CONSIGNE → Selon le passage ci-dessous sur les premiers écrits chrétiens, que Papias déclarait-il préférer aux évangiles écrits ?

PASSAGE DU TEXTE →
__________

Ce sont d'abord des collections plus ou moins considérables de
paroles du Maître, puis des ébauches d'évangiles (Lu 1:1,4) et
enfin nos évangiles. Mais, tout comme dans la période précédente,
ceux qui se mettent à composer des ouvrages chrétiens n'ont nullement
la prétention de donner au monde des textes divins, sous l'ordre et
la dictée de l'Esprit, en vue d'enrichir la Bible. Le prologue de
l'évangile de Luc n'exprime rien d'autre que les sentiments d'un
historien chrétien voulant à la fois faire oeuvre de vérité et
glorifier son Sauveur. L'auteur du 4 e évangile renonce à entrer dans
plus de détails, non parce que l'inspiration lui fait soudainement
défaut, mais parce que, très humainement, il estime en avoir assez
dit pour provoquer chez ses lecteurs la foi en Jésus (Jn 20:30
et suivant). L'auteur de l'Apocalypse, il est vrai, réclame une
adhésion entière à ce qu'il écrit (Ap 22:18 et suivant). Mais
cette impérieuse intransigeance est nécessairement celle de tout
prophète. Quiconque a conscience de parler par mandat spécial de Dieu
pour transmettre une révélation, a le droit d'être écouté et cru
comme Dieu lui-même. Toutefois, nous ne trouvons rien, ni dans
l'Apocalypse, ni dans les fragments que nous possédons de l'
Apocalypse de Pierre , ni dans le Pasteur d'Hermas , qui nous
autorise à penser que leurs auteurs avaient l'ambition d'ajouter leur
oeuvre à la Bible. Celle-ci demeure toujours l'unique et intangible
autorité scripturaire.

Dans les évangiles, ce qui est sacré, c'est le Seigneur dont ils
sont remplis. Mais on sait encore fort bien distinguer entre le
contenant et le contenu. C'est le contenu qui fait la valeur du
contenant, et non l'inverse, ainsi que ce sera le cas lorsque les
évangiles seront devenus canoniques.

Bien des recueils de paroles du Christ ou de récits de sa vie
sont nés et ont disparu après une existence éphémère, remplacés par
d'autres plus complets. On ne se fait alors nul cas de conscience de
corriger l'évangile qu'on a entre les mains, d'y ajouter quelque
détail, d'y introduire telle parole du Sauveur que l'on connaît par
la tradition orale ou par quelque autre écrit (texte amplifié du II e
siècle, représenté en particulier par le Codex Cantabrigiensis). Les
Pères du II e siècle citent les évangiles avec une liberté qui montre
que, pour eux, le fond importe encore plus que la forme, et que la
lettre des livres chrétiens n'a pas encore été divinisée. Papias,
évêque de Hiérapolis en Phrygie, à qui nous devons les plus anciens
renseignements que nous possédions sur quelques-uns de nos évangiles,
déclarait, dans la première moitié du II° siècle, préférer la
tradition orale aux évangiles écrits (voir Évangile Synopt.).

Mais, à côté de l'autorité de l'A.T. et du Seigneur, nous en
voyons, vers la fin du I er siècle, surgir une troisième qui
désormais ne fera que grandir et aura une fortune singulière: celle
des Apôtres.

__________

Données stockées:
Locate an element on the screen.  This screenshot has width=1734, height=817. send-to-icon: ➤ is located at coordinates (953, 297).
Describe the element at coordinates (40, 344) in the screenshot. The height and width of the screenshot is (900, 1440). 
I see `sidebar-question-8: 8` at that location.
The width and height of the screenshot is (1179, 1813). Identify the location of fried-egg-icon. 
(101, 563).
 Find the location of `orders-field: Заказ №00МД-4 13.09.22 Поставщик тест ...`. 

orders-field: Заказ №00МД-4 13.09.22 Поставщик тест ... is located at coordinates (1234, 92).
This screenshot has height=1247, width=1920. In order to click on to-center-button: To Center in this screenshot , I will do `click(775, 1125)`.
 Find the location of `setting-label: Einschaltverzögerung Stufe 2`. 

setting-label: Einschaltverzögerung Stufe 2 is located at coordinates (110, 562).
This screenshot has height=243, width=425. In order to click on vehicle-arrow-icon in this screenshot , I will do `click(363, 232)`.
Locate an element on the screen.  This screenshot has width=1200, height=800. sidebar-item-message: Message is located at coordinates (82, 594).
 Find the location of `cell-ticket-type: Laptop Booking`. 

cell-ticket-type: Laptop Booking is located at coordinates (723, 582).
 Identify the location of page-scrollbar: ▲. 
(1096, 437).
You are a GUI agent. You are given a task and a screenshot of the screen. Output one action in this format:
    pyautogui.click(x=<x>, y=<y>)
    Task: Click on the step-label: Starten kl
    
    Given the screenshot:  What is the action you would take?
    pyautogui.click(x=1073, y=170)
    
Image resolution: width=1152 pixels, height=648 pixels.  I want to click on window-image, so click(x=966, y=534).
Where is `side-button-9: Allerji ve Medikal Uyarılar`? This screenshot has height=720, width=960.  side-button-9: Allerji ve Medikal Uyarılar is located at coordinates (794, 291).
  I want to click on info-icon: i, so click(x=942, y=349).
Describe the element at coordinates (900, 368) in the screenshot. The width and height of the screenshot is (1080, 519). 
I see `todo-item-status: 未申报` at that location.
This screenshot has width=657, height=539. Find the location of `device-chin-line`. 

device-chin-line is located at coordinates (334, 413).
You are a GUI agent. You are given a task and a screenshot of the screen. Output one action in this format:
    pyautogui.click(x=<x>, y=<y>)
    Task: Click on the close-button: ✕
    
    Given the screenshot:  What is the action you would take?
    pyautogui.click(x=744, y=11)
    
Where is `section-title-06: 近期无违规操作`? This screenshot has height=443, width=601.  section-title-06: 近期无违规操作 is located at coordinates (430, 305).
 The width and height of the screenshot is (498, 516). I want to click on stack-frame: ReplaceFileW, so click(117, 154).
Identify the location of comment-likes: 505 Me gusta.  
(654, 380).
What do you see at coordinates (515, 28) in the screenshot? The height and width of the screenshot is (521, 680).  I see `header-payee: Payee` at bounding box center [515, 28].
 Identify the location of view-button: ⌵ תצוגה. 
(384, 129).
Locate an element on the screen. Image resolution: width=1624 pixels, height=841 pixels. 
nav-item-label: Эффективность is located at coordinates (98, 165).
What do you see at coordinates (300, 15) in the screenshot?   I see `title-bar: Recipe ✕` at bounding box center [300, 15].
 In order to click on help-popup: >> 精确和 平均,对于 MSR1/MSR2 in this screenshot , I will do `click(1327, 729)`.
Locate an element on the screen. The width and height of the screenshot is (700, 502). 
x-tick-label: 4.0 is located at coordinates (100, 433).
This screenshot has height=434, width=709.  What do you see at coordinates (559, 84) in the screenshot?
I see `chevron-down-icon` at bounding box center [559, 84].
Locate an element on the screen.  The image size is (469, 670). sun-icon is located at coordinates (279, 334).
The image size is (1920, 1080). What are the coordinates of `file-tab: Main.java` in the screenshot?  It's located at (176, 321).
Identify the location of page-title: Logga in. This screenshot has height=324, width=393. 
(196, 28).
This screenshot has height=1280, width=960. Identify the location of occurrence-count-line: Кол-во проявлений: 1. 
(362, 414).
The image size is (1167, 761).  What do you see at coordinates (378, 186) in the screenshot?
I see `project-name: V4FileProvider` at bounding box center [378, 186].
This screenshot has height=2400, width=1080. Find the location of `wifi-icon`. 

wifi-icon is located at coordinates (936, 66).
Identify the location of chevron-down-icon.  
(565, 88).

__________

RÉSULTAT OBTENU → La tradition orale.